TASK OBJECTIVE: Look below for the line that contains "Select a carousel" and the line that contains "Task: Open the comment options kebab menu", then restate both of them and every line in between, exactly. No picture goes in the copy.

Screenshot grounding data
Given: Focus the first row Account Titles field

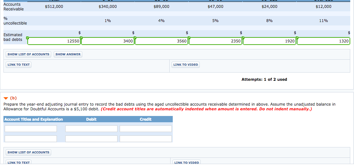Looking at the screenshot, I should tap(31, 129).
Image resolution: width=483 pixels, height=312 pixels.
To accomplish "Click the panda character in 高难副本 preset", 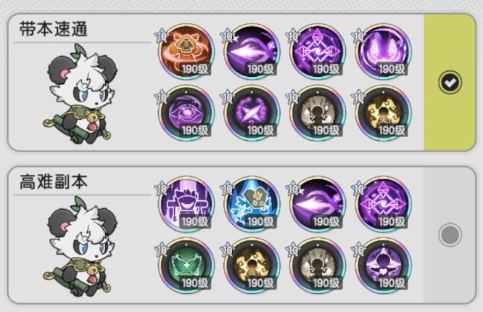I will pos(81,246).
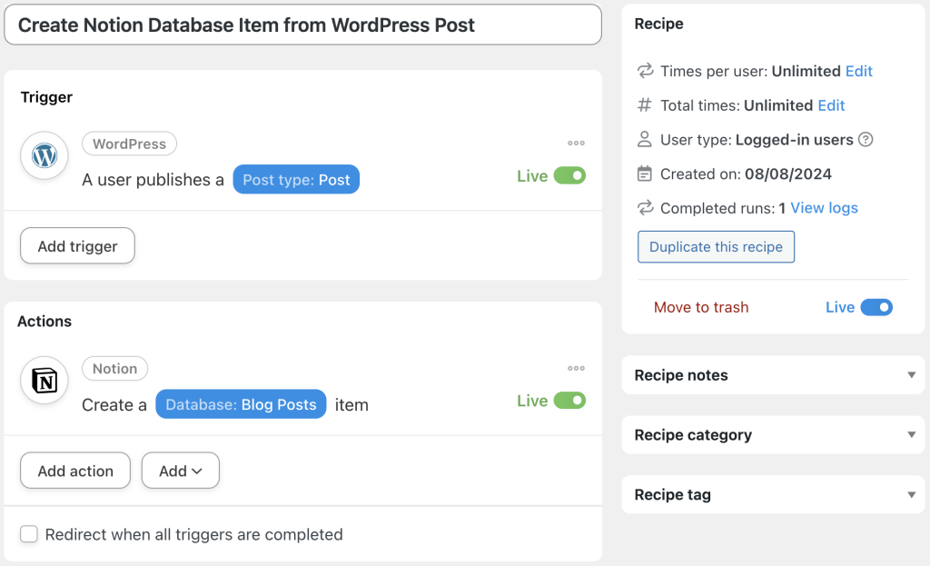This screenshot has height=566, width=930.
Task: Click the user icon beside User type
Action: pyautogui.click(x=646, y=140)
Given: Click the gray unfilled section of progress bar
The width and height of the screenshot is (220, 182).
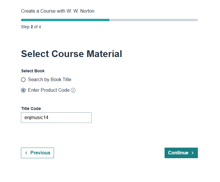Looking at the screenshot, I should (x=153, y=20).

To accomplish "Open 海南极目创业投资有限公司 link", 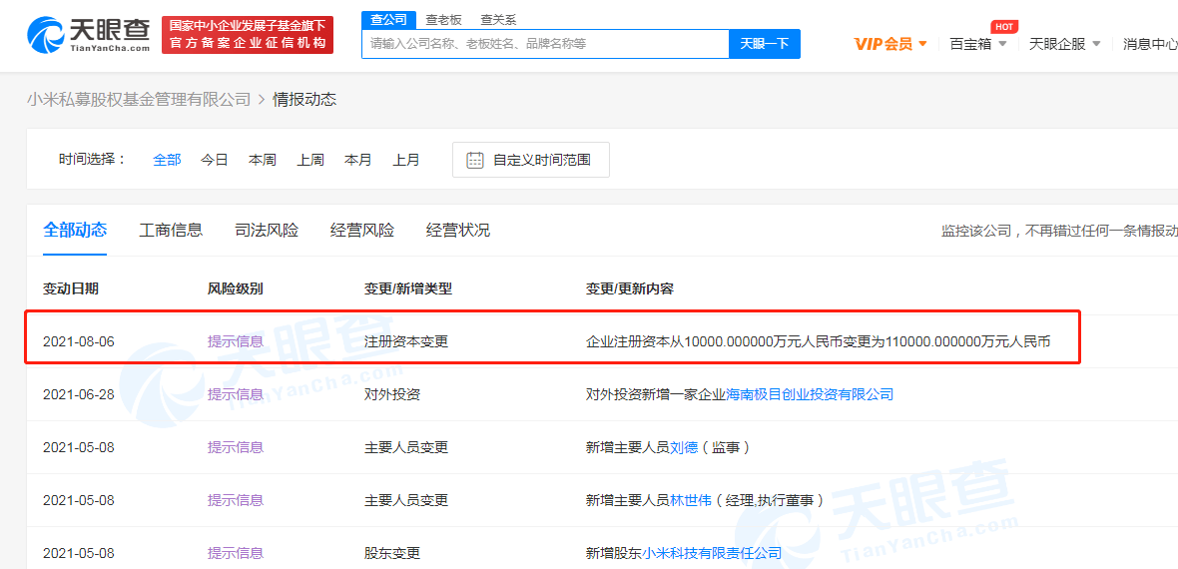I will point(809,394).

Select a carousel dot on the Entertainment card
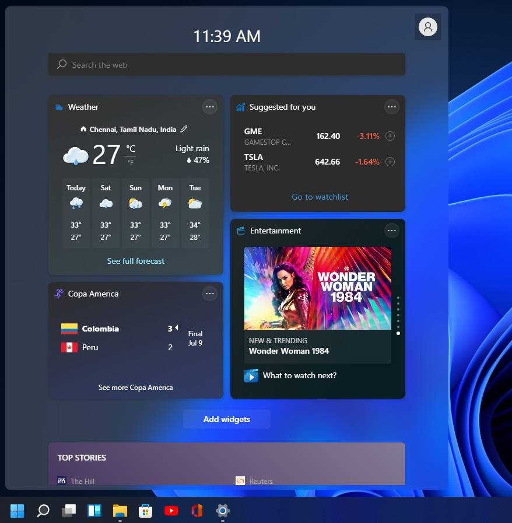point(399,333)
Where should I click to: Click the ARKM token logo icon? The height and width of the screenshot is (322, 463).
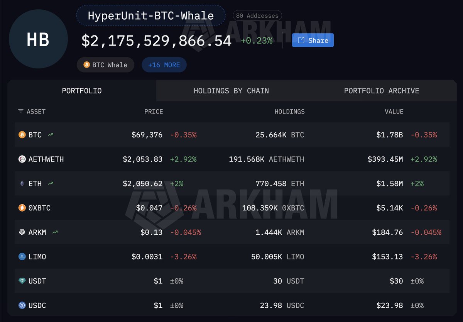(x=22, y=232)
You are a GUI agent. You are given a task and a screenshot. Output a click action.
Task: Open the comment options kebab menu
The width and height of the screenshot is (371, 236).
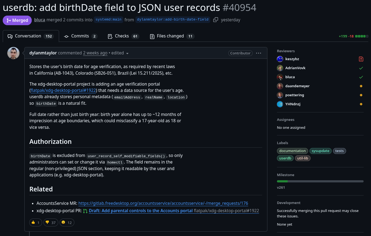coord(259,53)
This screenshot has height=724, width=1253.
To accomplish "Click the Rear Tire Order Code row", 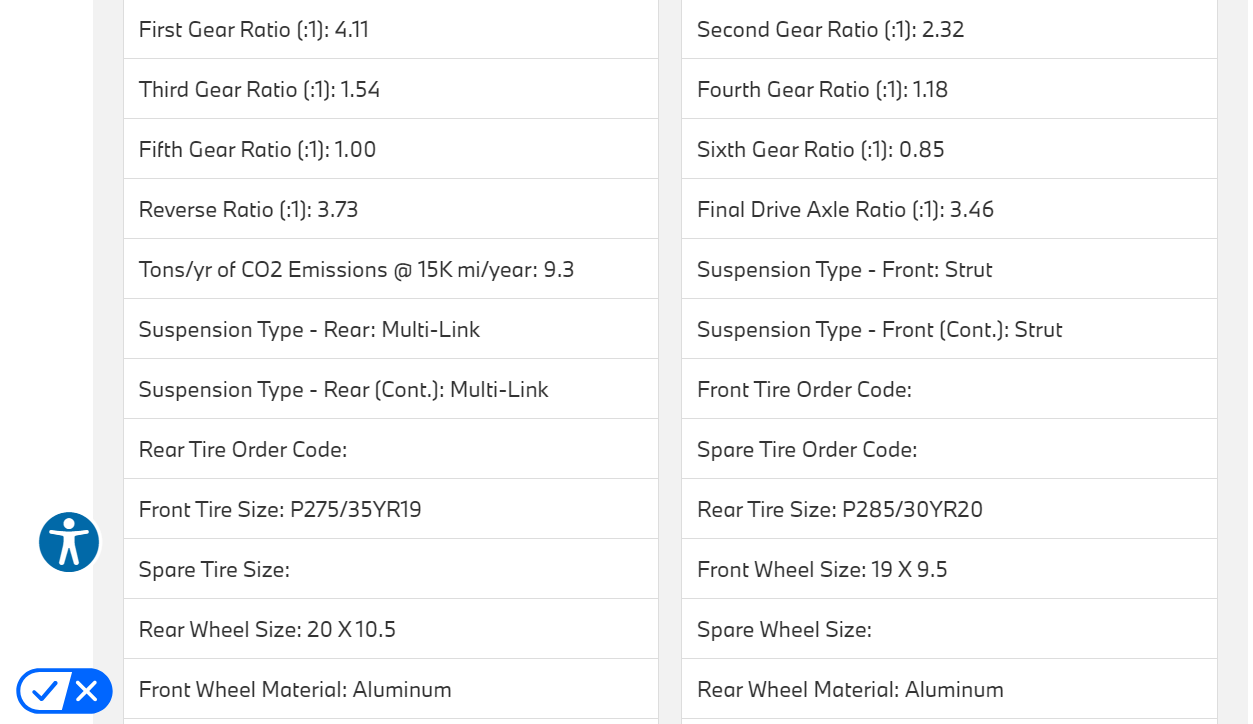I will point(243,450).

RESULT:
Select a carousel dot on the Entertainment card
point(399,333)
Where should I click to: Click the ARKM token logo icon? The height and width of the screenshot is (322, 463).
(x=22, y=232)
You are a GUI agent. You are given a task and a screenshot. Output a click action.
Task: Open the comment options kebab menu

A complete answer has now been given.